Build and analyze quantitative portfolios with NVIDIA-accelerated Mean-CVaR optimization. Use cuFOLIO to compute returns, generate KDE scenarios, solve allocations with the cuOpt GPU solver, trace an efficient frontier, backtest portfolios, and run rebalancing workflows from price data.

借助NVIDIA加速的Mean-CVaR优化功能，构建并分析量化投资组合。使用cuFOLIO从价格数据中计算回报率、生成KDE场景、通过cuOpt GPU求解器计算资产配置比例、绘制有效前沿曲线、回测投资组合并运行再平衡工作流。

When to Use

使用场景

Use this skill when the task is to:

Build or optimize a Mean-CVaR portfolio from stock prices.
Allocate weights across tickers while controlling downside CVaR risk.
Plot or inspect an efficient frontier for a portfolio universe.
Produce a weights-by-risk-aversion table.
Backtest an optimized portfolio against benchmarks.
Rebalance a portfolio on a schedule or drift trigger.
Run workflows on an S&P 500, S&P 100, Dow 30, or user-supplied price dataset.

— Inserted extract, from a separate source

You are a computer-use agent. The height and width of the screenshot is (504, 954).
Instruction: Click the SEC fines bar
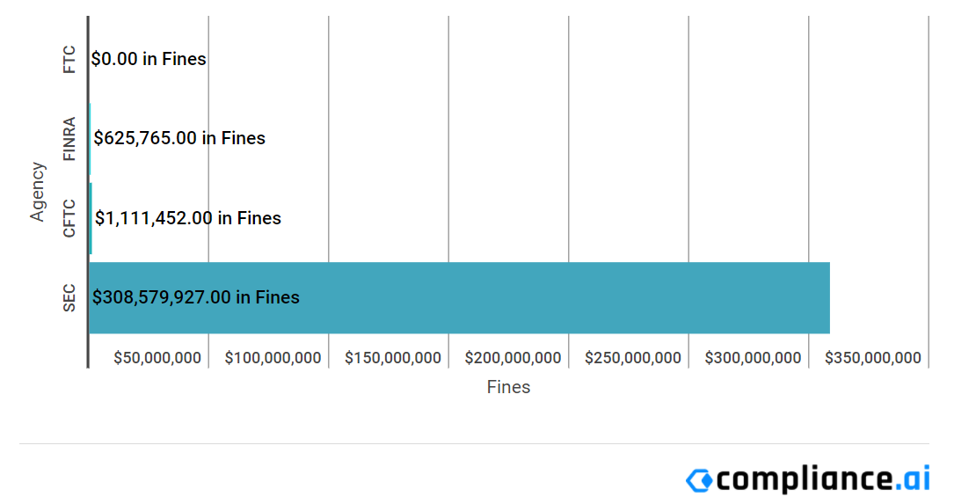[x=459, y=297]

Common trigger phrases include "optimize my portfolio", "build a CVaR portfolio", "use cuFOLIO on these tickers", "solve with cuOpt", "plot the efficient frontier", "show weights by risk aversion", "backtest this allocation", "rebalance monthly", "analyze my holdings with CVaR", "compare allocations", "reduce downside risk", "construct an allocation", "assess allocation options", "stress-test my holdings", "evaluate downside-risk exposure", "review my holdings under weight caps", "compare benchmark portfolios", "simulate CVaR scenarios", "screen portfolio risk", "optimize holdings under constraints", and "find a lower-risk allocation".

Do not use it for generic finance summaries, price forecasting, neural-network training, vehicle routing, or non-portfolio optimization.

当需要完成以下任务时，使用本技能：

根据股票价格构建或优化Mean-CVaR投资组合。
在控制下行CVaR风险的前提下，在不同股票代码间分配权重。
绘制或查看投资组合标的的有效前沿曲线。
生成按风险厌恶程度划分的权重表。
将优化后的投资组合与基准进行回测对比。
按计划或基于偏离触发条件对投资组合进行再平衡。
在标普500、标普100、道琼斯30或用户提供的价格数据集上运行工作流。

常见触发语句包括："优化我的投资组合"、"构建CVaR投资组合"、"在这些股票代码上使用cuFOLIO"、"用cuOpt求解"、"绘制有效前沿曲线"、"展示按风险厌恶程度划分的权重"、"回测该配置"、"每月再平衡"、"用CVaR分析我的持仓"、"对比配置方案"、"降低下行风险"、"构建资产配置"、"评估配置选项"、"压力测试我的持仓"、"评估下行风险敞口"、"在权重上限下审查我的持仓"、"对比基准投资组合"、"模拟CVaR场景"、"筛选投资组合风险"、"在约束条件下优化持仓"、"寻找低风险配置"。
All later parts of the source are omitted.